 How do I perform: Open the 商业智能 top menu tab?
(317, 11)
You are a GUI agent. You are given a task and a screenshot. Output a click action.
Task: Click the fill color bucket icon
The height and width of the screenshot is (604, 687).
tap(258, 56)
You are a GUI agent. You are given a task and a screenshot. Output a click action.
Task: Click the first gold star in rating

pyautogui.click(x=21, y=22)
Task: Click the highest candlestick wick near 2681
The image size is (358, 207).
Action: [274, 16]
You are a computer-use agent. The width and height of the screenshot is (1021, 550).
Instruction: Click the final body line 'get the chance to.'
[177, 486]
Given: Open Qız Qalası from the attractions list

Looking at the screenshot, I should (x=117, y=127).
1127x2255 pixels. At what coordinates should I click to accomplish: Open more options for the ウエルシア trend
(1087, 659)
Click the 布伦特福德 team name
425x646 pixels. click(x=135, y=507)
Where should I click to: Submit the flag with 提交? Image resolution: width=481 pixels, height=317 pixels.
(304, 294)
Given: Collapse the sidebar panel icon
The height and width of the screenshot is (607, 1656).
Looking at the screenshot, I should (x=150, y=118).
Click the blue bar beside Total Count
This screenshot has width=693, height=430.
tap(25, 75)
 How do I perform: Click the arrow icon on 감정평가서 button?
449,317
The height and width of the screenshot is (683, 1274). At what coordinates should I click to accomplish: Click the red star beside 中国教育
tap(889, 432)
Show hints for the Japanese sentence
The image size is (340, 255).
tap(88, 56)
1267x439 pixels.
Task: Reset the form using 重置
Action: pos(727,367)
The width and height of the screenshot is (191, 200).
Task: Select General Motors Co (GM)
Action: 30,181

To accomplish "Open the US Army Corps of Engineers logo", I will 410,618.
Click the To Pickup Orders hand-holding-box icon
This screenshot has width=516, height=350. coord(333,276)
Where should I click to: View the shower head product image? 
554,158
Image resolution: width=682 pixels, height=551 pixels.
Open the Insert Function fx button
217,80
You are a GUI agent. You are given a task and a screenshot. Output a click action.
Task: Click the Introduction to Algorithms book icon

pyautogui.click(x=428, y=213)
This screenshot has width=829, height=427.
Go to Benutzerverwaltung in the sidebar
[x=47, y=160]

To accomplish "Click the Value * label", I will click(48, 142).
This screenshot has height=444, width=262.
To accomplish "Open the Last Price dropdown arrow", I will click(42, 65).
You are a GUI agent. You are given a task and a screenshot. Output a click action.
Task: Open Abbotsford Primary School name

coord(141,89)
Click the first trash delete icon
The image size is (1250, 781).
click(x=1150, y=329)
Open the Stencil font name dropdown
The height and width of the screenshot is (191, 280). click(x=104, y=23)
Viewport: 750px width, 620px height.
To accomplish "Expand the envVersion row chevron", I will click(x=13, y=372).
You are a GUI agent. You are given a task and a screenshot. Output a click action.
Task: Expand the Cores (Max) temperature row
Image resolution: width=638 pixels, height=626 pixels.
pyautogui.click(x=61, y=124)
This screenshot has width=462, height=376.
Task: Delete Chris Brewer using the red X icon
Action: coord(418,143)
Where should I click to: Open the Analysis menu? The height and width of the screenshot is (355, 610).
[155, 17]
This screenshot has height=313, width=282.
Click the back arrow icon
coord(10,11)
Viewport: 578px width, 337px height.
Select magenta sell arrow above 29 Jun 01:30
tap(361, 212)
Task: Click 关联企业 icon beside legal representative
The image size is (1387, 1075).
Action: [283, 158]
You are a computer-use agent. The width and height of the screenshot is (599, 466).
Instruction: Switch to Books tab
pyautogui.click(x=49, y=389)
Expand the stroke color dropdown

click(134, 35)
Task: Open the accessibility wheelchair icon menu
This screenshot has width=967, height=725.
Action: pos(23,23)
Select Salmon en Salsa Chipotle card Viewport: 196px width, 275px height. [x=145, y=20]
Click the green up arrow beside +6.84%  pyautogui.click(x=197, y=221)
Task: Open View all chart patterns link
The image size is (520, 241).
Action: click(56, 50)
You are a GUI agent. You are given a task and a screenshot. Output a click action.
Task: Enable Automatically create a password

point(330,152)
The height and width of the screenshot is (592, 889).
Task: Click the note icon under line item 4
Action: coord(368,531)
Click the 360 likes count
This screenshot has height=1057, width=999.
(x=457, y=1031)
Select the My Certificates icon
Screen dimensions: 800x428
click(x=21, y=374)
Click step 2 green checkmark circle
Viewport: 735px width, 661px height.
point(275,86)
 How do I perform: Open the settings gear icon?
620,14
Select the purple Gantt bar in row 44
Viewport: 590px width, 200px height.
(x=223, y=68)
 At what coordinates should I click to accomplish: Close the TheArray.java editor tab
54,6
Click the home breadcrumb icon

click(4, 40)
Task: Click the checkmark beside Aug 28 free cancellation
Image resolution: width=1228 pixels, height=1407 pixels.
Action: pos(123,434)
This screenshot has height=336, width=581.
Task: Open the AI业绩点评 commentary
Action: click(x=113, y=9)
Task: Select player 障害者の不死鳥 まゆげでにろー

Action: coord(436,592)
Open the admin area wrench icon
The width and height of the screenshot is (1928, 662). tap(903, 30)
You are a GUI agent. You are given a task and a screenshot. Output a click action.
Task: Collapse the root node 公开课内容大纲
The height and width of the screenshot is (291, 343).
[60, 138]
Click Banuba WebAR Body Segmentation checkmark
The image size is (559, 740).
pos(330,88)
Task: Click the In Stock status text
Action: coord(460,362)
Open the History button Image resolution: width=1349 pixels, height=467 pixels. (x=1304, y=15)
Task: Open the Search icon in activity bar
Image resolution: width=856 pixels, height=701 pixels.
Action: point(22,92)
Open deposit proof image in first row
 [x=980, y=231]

· · · ·

Write out every line of the preceding listing that contains "will".

Output for this task –
To accomplish "Open the US Army Corps of Engineers logo", I will 410,618.
To accomplish "Click the Value * label", I will click(48, 142).
To accomplish "Open the Last Price dropdown arrow", I will click(42, 65).
To accomplish "Expand the envVersion row chevron", I will click(x=13, y=372).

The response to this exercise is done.